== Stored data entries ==
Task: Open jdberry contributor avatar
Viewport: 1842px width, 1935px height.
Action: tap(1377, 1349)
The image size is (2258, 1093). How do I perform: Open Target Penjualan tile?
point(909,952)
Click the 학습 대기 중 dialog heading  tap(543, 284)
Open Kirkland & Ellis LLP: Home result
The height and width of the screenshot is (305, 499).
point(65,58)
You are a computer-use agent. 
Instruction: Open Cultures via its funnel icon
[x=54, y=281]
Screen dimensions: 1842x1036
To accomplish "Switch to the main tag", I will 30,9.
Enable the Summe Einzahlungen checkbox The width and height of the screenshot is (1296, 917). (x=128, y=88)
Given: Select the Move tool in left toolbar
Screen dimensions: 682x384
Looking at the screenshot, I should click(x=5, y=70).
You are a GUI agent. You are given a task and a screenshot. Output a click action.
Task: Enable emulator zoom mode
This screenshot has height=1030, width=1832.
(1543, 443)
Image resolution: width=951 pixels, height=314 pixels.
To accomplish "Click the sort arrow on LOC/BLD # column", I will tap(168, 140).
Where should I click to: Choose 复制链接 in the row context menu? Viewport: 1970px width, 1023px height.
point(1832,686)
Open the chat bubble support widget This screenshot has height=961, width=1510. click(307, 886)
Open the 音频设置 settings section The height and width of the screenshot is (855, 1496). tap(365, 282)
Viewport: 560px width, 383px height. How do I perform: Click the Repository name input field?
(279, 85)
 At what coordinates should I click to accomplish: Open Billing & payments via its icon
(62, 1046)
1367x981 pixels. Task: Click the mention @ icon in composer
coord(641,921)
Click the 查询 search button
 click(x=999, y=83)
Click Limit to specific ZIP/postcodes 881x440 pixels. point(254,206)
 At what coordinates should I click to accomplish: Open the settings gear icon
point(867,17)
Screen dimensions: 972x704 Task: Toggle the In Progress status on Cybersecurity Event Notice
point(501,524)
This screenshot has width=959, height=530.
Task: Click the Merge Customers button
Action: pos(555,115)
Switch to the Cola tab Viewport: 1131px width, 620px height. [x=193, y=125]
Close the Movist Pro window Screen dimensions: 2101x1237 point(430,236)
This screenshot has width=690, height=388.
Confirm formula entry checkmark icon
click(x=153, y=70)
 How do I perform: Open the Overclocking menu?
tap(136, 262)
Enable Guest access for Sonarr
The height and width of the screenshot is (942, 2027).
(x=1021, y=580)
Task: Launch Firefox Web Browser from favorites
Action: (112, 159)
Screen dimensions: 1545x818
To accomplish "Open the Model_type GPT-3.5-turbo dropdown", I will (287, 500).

== What the task requires ==
Filter the records, keeping only lines that contain "agent", and show those lines.

== Written solution ==
You are a computer-use agent. 
You are a GUI agent. You are given a task and a screenshot. Output a click action.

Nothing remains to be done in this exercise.